> **Data listing**:
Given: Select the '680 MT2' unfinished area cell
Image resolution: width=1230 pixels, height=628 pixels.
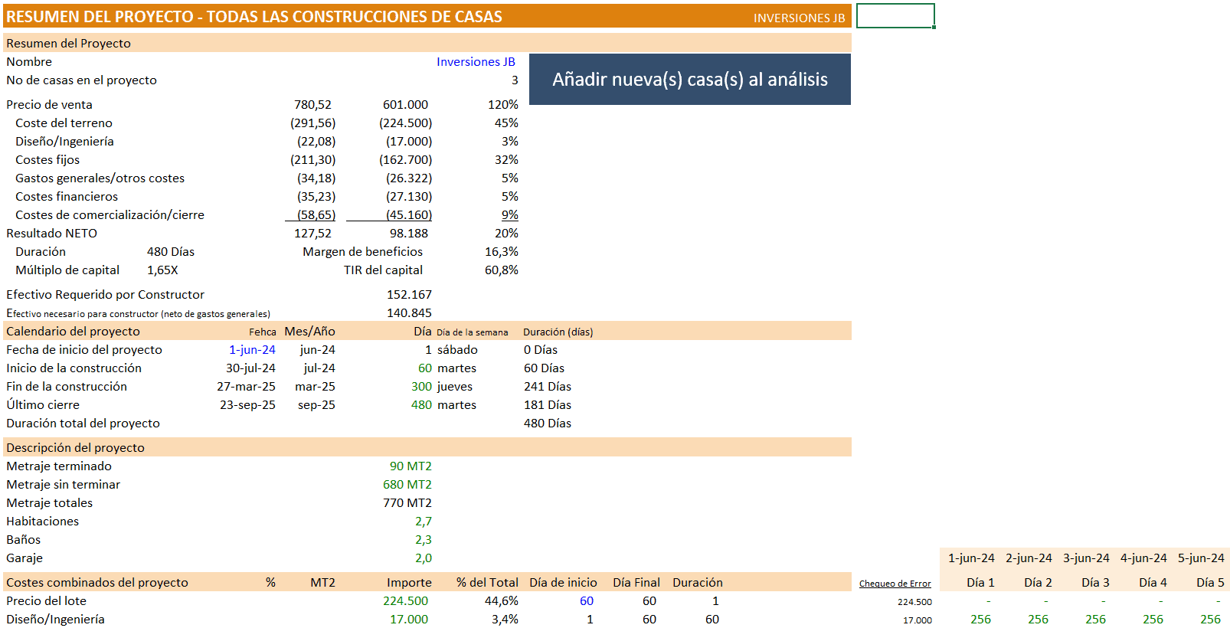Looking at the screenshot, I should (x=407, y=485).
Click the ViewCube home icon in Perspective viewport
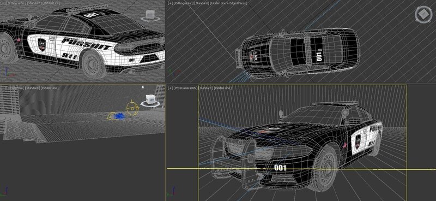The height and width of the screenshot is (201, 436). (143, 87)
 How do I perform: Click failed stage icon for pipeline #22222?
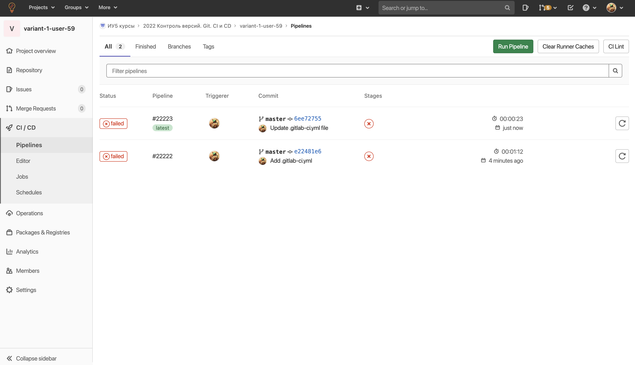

* * *

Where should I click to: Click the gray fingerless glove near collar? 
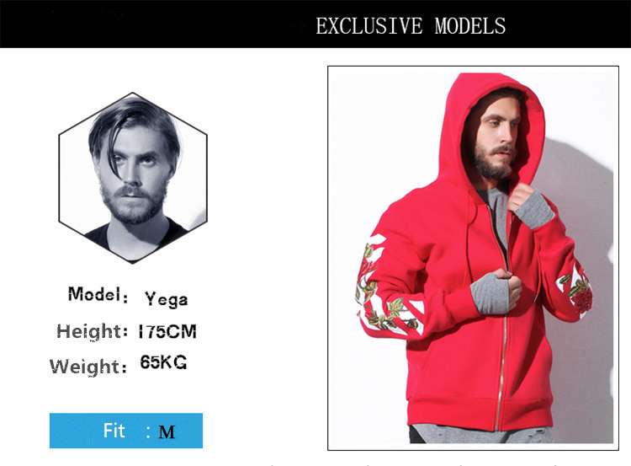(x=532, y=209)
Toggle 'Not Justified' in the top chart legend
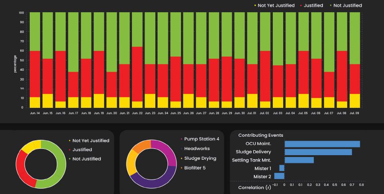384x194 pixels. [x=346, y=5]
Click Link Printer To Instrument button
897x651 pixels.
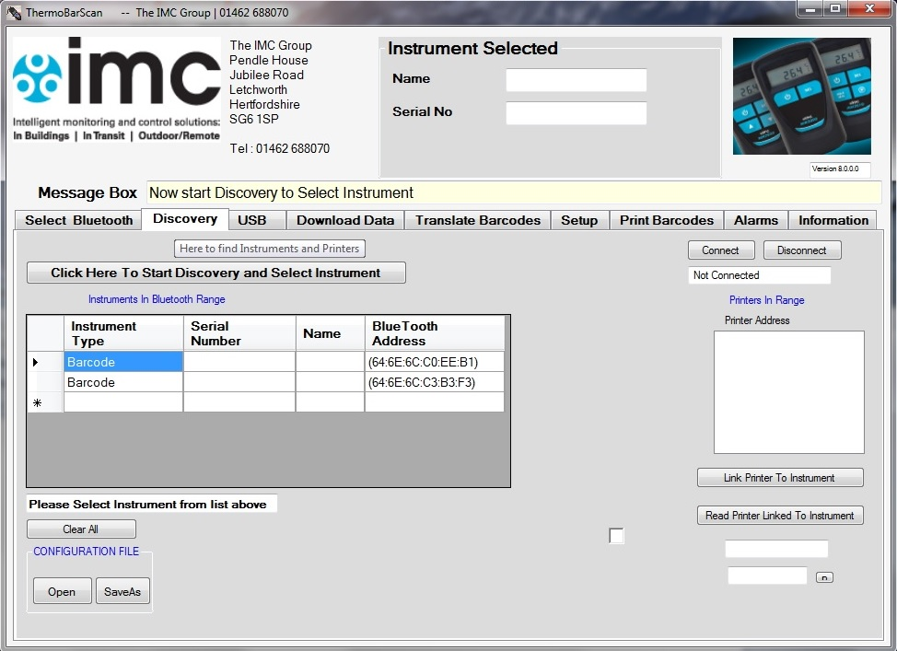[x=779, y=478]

---

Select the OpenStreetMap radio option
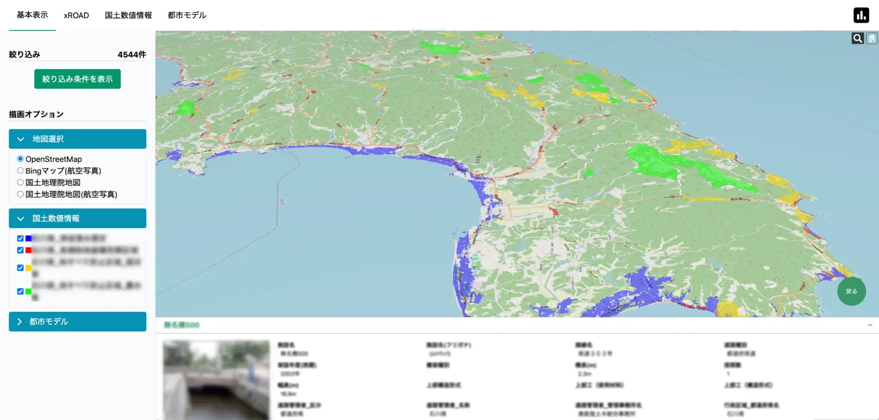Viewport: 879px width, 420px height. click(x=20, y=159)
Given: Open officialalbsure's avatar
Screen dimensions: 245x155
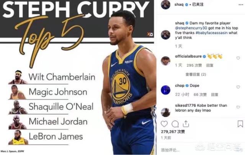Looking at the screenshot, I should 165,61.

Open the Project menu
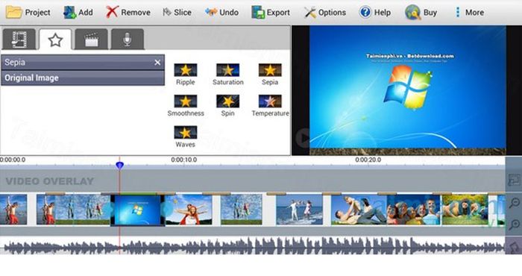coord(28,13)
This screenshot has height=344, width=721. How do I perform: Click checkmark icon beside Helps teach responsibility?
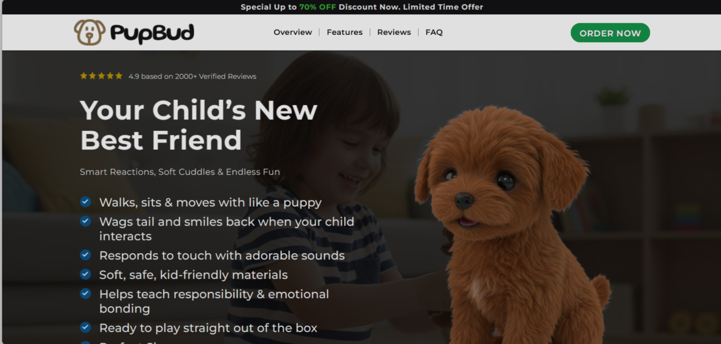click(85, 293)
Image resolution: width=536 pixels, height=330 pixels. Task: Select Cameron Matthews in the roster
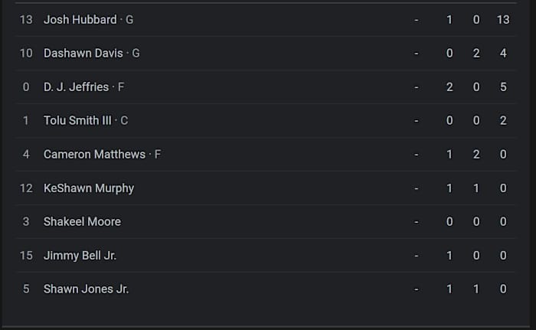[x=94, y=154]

> **What to work on**: State how many lines in the listing above contain the word "Select". Give only the number.

> **Solution to this task**: 3